Viele Menschen sehen Anarchie und Organisation als Widerspruch, viele setzen „Anarchie“ mit Chaos gleich. Dabei ist Anarchie die ideale Gesellschaftsform und bedeutet deshalb auch die bestmögliche Organisation der Gesellschaft.
Die bestehenden Machtstrukturen, der militärisch-industrielle Komplex, die multinationalen Konzerne, die Interessen imperialistischer Staaten produzieren im besten Fall eine herrschende Gewaltordnung oder sogar das organisierte Chaos.

Die anarchistische Organisation muß auch unter den heutigen Bedingungen in sich das Bild der zukünftigen Gesellschaft widerspiegeln.
Sein und Bewußtsein unterstehen einer Wechselwirkung, ohne grundlegende ökonomische Veränderungen, ohne die Beseitigung der herrschenden Verhältnisse wird aber die anarchistische Organisation immer nur von Etappe zu Etappe schreiten können.

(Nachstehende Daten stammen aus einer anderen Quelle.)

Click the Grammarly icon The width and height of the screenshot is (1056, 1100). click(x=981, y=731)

Handlungsfähigkeit und innere Basisdemokratie stehen in einen gewissen Widerspruch zu den nötigen Schutz vor der staatlichen Repression und dem auch unter uns oft verbreiteten rückständigen Bewußtsein. Die anarchistische Organisation unter den heutigen Verhältnissen muß einerseits tauglich sein gegenüber den Staatsapparat bestehen zu können, andererseits ist der Weg das Ziel. Ein gewisser Pragmatismus ist also angebracht.

In einen Punkt hat eine Organisation, die keine Führungspersonen mit tatsächlichen Machtbefugnissen hat, sogar Vorteile gegenüber den Staatsapparat, mit Repression gegen einzelne kommt der Staat dann nämlich keinen Schritt weiter.

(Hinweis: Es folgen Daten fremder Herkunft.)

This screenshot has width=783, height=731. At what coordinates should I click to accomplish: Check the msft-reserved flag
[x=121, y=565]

Auch ein weiterer Punkt bringt Vorteile, die Verlagerung der Entscheidungen auf die untersten Ebenen und auf die Menschen, die mit der jeweils zu entscheidenden Sache auch tatsächlich befaßt sind. Solche Entscheidungen sind nämlich viel weniger der Gefahr unterzogen, Fehlentscheidungen werden zu können wie die Entscheidungen einer irgendwo sitzenden Führung.

Konkret kann eine anarchistische Organisation unter den heutigen Bedingungen nur auf der Basis von kleinen Einheiten/Zellen funktionieren. Menschen die an den gleichen praktischen Ansätzen arbeiten schließen sich zusammen und vernetzen sich. Menschen, die an den gleichen Inhalten arbeiten ebenfalls. Jede/r sollte mindestens an einer praktischen Sache und an einer inhaltlichen arbeiten.

Die größeren Ebenen der Gesamtorganisation sollten sich nur mit weitergehenden Grundsatzentscheidungen befassen, ansonsten sollten die kleineren Einheiten größtmögliche Autonomie besitzen. Schwerfällige, wochenlange Diskussionen um Details oder Beschlüsse, die andere ausführen sollen wie die, die sie gefaßt haben, tragen eher zur Frustration bei.

Die anarchistische Organisation darf nicht zu einer Gruppe von Berufsrevolutionär/inn/en verkommen. Viele von uns sind einer Reihe von gesellschaftlichen und beruflichen Pflichten unterworfen, ständige Plena bis tief in die Nacht sind für die meisten nicht machbar. Wir brauchen die gesellschaftliche Verankerung und alle Menschen die bereit sind, sich uns anzuschließen. In vorrevolutionären Zeiten sowieso und auch sonst nicht kann nicht verlangt werden, das eigene Leben komplett der Organisation unterzuordnen.

Es wird Funktionen und Befugnisse auf Zeit geben müssen. Solange die Gewählten jederzeit abberufbar sind und sie in den Meinungsbildungsprozeß der kleineren Einheiten einbezogen sind
muß dies in Ordnung sein können. Es ist in jeden Fall besser wie theoretisch hierarchiefrei zu agieren, sich aber doch - oft bedingt durch fehlendes eigenes Engagement – anderen unterzuordnen.

Kurz gesagt, der Geist der Freiheit und Solidarität muß zu spüren sein. Andere fortschrittliche Organisationen und Außenstehende sollten ihn spüren können. Nur so können wir glaubwürdig für die soziale Revolution kämpfen.